--- Study material ---
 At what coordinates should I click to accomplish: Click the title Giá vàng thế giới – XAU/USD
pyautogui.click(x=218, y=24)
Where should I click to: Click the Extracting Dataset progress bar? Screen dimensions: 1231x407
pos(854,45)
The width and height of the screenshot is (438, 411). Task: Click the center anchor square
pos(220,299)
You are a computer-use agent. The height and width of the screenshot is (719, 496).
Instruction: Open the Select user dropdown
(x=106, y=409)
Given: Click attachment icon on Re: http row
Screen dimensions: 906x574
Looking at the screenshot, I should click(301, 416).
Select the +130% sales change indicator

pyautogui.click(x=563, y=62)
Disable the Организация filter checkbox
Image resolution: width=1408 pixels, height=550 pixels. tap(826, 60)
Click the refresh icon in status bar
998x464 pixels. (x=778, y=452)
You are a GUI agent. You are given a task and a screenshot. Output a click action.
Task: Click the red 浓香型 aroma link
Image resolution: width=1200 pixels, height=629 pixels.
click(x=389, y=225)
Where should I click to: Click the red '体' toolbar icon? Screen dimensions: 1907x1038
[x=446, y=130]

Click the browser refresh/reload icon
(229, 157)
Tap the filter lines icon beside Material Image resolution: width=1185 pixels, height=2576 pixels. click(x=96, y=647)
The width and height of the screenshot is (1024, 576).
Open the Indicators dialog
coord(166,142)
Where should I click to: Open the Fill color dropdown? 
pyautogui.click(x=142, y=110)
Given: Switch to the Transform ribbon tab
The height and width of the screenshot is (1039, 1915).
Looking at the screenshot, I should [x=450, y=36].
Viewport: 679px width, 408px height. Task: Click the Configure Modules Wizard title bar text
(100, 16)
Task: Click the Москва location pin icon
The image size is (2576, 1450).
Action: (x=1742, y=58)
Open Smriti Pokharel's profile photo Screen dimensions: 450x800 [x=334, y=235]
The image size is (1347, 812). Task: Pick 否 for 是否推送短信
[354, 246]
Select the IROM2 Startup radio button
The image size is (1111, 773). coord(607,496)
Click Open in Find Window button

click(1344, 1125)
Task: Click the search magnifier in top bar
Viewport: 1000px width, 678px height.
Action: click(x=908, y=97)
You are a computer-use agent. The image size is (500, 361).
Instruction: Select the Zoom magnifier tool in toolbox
---
◆ Problem
Restate the data above word for word.

◆ The completed task
 At what coordinates should I click to accomplish: Click the title Giá vàng thế giới – XAU/USD
pyautogui.click(x=218, y=24)
Where should I click to: Click the Extracting Dataset progress bar? Screen dimensions: 1231x407
pos(854,45)
The width and height of the screenshot is (438, 411). Task: Click the center anchor square
pos(220,299)
You are a computer-use agent. The height and width of the screenshot is (719, 496).
Instruction: Open the Select user dropdown
(x=106, y=409)
Given: Click attachment icon on Re: http row
Screen dimensions: 906x574
Looking at the screenshot, I should click(301, 416).
Select the +130% sales change indicator

pyautogui.click(x=563, y=62)
Disable the Организация filter checkbox
Image resolution: width=1408 pixels, height=550 pixels. tap(826, 60)
Click the refresh icon in status bar
998x464 pixels. (x=778, y=452)
You are a GUI agent. You are given a task and a screenshot. Output a click action.
Task: Click the red 浓香型 aroma link
Image resolution: width=1200 pixels, height=629 pixels.
click(x=389, y=225)
Where should I click to: Click the red '体' toolbar icon? Screen dimensions: 1907x1038
[x=446, y=130]

Click the browser refresh/reload icon
(229, 157)
Tap the filter lines icon beside Material Image resolution: width=1185 pixels, height=2576 pixels. click(x=96, y=647)
The width and height of the screenshot is (1024, 576).
Open the Indicators dialog
coord(166,142)
Where should I click to: Open the Fill color dropdown? 
pyautogui.click(x=142, y=110)
Given: Switch to the Transform ribbon tab
The height and width of the screenshot is (1039, 1915).
Looking at the screenshot, I should [x=450, y=36].
Viewport: 679px width, 408px height. Task: Click the Configure Modules Wizard title bar text
(100, 16)
Task: Click the Москва location pin icon
The image size is (2576, 1450).
Action: (x=1742, y=58)
Open Smriti Pokharel's profile photo Screen dimensions: 450x800 [x=334, y=235]
The image size is (1347, 812). Task: Pick 否 for 是否推送短信
[354, 246]
Select the IROM2 Startup radio button
The image size is (1111, 773). coord(607,496)
Click Open in Find Window button

click(1344, 1125)
Task: Click the search magnifier in top bar
Viewport: 1000px width, 678px height.
Action: click(x=908, y=97)
You are a computer-use agent. The image size is (500, 361).
Instruction: Select the Zoom magnifier tool in toolbox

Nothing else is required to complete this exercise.